In testimony prepared for the hearing, obtained in advance by The Associated
Press, Bradley Mayes, the Veterans Affairs Department's director of compensation
and pensions, calls the legislation unnecessary, "due to the lack of credible
scientific and medical evidence that adequately demonstrates any statistically
significant correlation" between the tests and participants' diseases.
Last year, the Institute of Medicine, which advises the government on medical
and health matters, found no specific health effects as a result of Project
SHAD — Shipboard Hazard and Defense. Alderson, Thompson and others argue that
the report was shoddily done and left out key information.
"It started out being a secret project and turned into being a CYA type of
thing, you know, cover your rear end. And an embarrassment," Thompson said of
the
tests and their aftermath.
Action from Congress would be a relief to Alderson, who lives modestly in
Ferndale, Calif., among the redwoods north of San Francisco. His home is
decorated
with stacks of documents about his days in charge of a fleet of five light
tugboats that were sprayed with biological agents and cleaned afterward with
solvents, some of which now are considered carcinogenic.
During the tests, conducted amid Cold War concerns about the Soviet Union's
weapons capabilities, the military tested germs such as bacteria that could
cause
tularemia and Q fever, serious diseases more commonly found in animals. Also
used were nonlethal simulated agents, including E. coli, now known to pose
health dangers.
Test participants were given experimental vaccines but weren't told of any
risks, only that the shots were a protective measure, Alderson said. Project
SHAD
also involved spraying service members aboard large Navy ships.
Kilpatrick acknowledges that some participants weren't fully informed about the
project they were part of but says safety precautions taken then were
appropriate for the time.
Alderson said he has pressed the Pentagon for answers about the secret tests
because he feels he owes that to the crews he commanded.

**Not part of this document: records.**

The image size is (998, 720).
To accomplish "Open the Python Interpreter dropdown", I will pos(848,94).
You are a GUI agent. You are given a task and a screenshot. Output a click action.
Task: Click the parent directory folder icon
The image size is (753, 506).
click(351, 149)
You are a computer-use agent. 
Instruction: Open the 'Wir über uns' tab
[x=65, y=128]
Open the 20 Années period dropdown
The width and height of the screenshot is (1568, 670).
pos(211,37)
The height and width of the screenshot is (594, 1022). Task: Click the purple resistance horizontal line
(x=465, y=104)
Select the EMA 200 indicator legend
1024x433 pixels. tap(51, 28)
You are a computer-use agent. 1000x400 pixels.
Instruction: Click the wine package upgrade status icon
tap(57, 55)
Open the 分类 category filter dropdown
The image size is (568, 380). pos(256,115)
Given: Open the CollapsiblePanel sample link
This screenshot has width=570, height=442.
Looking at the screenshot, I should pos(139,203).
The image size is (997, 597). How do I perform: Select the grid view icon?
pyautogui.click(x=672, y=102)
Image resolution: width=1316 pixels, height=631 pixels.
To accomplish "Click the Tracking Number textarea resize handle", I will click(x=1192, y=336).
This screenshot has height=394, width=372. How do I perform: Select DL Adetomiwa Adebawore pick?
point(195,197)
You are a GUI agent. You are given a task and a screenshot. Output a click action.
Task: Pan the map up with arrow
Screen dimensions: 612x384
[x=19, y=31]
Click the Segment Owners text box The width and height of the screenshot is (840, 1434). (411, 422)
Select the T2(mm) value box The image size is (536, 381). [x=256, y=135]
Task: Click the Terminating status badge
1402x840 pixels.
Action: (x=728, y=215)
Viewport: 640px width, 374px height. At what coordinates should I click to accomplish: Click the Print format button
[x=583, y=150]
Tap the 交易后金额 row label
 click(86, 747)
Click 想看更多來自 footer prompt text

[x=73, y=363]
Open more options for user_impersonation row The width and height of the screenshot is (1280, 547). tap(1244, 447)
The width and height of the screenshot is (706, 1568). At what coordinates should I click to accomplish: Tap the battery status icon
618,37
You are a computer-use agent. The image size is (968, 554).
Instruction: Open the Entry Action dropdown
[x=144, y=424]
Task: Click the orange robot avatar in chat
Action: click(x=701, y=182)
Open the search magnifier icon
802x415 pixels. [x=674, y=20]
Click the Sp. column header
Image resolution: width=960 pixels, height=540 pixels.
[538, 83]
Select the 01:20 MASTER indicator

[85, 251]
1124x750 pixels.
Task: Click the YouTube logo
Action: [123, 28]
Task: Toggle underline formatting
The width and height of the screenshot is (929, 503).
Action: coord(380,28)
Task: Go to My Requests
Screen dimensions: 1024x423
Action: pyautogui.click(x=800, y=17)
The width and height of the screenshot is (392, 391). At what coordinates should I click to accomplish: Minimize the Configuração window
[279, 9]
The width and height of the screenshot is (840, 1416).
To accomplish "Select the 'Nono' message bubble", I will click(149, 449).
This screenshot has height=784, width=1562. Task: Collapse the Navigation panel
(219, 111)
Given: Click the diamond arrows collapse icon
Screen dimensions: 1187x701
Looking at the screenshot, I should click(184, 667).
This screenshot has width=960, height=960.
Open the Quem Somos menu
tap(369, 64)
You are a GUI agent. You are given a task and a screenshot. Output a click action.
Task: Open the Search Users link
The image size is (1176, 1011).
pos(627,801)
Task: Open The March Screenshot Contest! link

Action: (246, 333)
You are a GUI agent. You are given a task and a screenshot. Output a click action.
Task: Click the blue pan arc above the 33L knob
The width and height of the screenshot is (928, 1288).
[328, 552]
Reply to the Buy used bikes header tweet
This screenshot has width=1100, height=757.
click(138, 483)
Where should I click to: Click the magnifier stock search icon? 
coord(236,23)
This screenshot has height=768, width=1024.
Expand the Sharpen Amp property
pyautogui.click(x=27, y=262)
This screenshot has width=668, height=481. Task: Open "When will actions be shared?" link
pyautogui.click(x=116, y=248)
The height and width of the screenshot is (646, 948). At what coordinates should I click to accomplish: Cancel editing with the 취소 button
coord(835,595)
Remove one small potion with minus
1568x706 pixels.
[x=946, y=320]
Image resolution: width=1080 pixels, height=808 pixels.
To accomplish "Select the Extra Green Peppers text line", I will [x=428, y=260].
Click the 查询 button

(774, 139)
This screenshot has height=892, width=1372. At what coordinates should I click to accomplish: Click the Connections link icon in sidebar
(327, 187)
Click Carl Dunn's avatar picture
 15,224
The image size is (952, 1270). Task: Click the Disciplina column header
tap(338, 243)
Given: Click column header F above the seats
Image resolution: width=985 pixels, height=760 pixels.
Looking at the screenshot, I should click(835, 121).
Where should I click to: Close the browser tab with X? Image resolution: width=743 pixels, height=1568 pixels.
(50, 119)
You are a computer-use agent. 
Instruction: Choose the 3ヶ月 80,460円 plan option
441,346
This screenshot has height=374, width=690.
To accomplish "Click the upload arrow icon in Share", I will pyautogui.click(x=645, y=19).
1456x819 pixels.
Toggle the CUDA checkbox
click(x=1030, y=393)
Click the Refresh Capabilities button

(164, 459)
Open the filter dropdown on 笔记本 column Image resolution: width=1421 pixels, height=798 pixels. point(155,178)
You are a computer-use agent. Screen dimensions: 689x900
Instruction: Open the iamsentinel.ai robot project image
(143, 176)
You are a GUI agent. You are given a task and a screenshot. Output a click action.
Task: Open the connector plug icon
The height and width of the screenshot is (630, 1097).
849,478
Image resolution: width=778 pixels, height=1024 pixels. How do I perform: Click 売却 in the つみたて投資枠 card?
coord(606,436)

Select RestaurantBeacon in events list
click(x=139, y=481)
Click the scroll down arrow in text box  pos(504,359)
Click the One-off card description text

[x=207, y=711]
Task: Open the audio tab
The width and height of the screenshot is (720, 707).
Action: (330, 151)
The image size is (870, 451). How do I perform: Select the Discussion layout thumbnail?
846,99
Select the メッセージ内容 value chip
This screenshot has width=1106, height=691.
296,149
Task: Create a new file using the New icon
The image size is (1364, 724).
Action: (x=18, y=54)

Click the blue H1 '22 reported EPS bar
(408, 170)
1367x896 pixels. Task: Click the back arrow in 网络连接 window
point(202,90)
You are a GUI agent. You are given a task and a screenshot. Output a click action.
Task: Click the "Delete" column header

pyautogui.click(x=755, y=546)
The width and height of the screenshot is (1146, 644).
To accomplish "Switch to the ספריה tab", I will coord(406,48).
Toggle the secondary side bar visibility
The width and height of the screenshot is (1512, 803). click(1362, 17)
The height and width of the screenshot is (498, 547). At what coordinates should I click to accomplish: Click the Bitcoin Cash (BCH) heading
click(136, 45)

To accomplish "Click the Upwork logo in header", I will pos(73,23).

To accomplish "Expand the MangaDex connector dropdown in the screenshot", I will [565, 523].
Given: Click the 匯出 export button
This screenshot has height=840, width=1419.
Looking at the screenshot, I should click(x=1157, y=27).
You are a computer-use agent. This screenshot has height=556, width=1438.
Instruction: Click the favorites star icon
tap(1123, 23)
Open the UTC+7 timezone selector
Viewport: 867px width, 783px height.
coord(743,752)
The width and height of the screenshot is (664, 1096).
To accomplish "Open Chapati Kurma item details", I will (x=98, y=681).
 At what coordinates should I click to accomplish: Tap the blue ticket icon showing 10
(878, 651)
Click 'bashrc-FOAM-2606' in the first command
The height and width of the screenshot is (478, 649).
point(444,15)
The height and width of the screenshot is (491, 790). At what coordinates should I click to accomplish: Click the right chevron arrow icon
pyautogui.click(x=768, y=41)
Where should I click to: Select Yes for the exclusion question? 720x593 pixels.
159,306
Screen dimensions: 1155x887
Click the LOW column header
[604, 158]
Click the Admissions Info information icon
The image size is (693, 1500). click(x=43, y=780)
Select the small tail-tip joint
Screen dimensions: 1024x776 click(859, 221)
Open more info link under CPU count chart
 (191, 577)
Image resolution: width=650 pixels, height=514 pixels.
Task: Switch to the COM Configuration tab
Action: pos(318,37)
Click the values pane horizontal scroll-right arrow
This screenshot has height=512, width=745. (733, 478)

In 1995, Alderson got a copy of a letter that the Navy's medicine and surgery
bureau sent to his then-congressman, Rep. Frank Riggs, stating they had no
records of Project SHAD. Six years later, after continued questioning from Riggs
and Thompson, the Pentagon began to publicly release details on the
existence of Project SHAD and its umbrella program, Project 112, which involved
distribution of nonlethal bacteria and occasionally real chemical or
biological weapons.
The Defense Department now says 6,440 service members took part in 50 tests
under Project 112 between 1962 and 1973, including open-air tests above a
half-dozen U.S. states.
Defense officials essentially closed the books on Project 112 in 2003. The
Government Accountability Office issued two reports that criticized the Pentagon
for ending its investigation.
An untold number of veterans and civilians could remain unaware of their
potential exposure, the GAO said. The Pentagon disputes the GAO's claims.